A few days ago I picked up Frank Miller's graphic novel/comic anthology "Batman: the Dark Knight Returns".



It was great. I couldn't put it down. If you liked last year's Summer film, "Batman Begins," then you might want to pick it up and see where a lot of the ideas came from for fleshing out Batman's psychological depth.

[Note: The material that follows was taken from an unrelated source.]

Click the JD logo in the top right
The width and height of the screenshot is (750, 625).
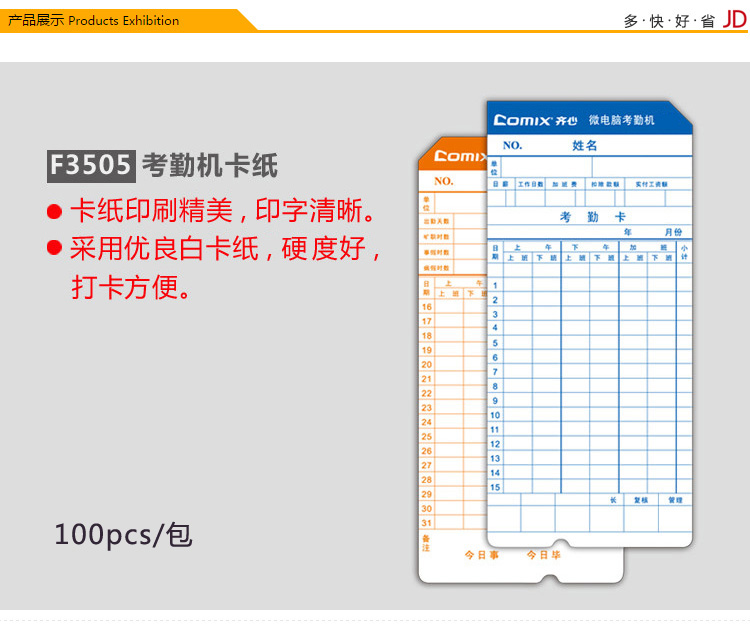coord(735,19)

It reminded me how much I used to love comics. Last year I read a graphic novel entitled "Blankets" by Craig Thompson. It is perhaps the most powerful use of the graphic medium for narrative purposes I've ever seen. Beautiful. It got me thinking that I might like to try again at my childhood ambition of drawing a comic (if not a 600 page novel). And I did have hundreds of minutes to kill working at the clinic. Below is what happened.

***





My problem is that I never finished it, and I'd like to. So I'm taking creative input on what should happen next. You, our loyal readership, must help me finish what I started. What should happen next? I'm trying to stick with the theme of no dialogue, but I can be swayed. Let me know what you think and I promise I won't leave you hanging. But in the mean time, I'll have to find that legal pad again...

5 comments:

ange said...

i really like the pictures of eleanor in the daffy dils.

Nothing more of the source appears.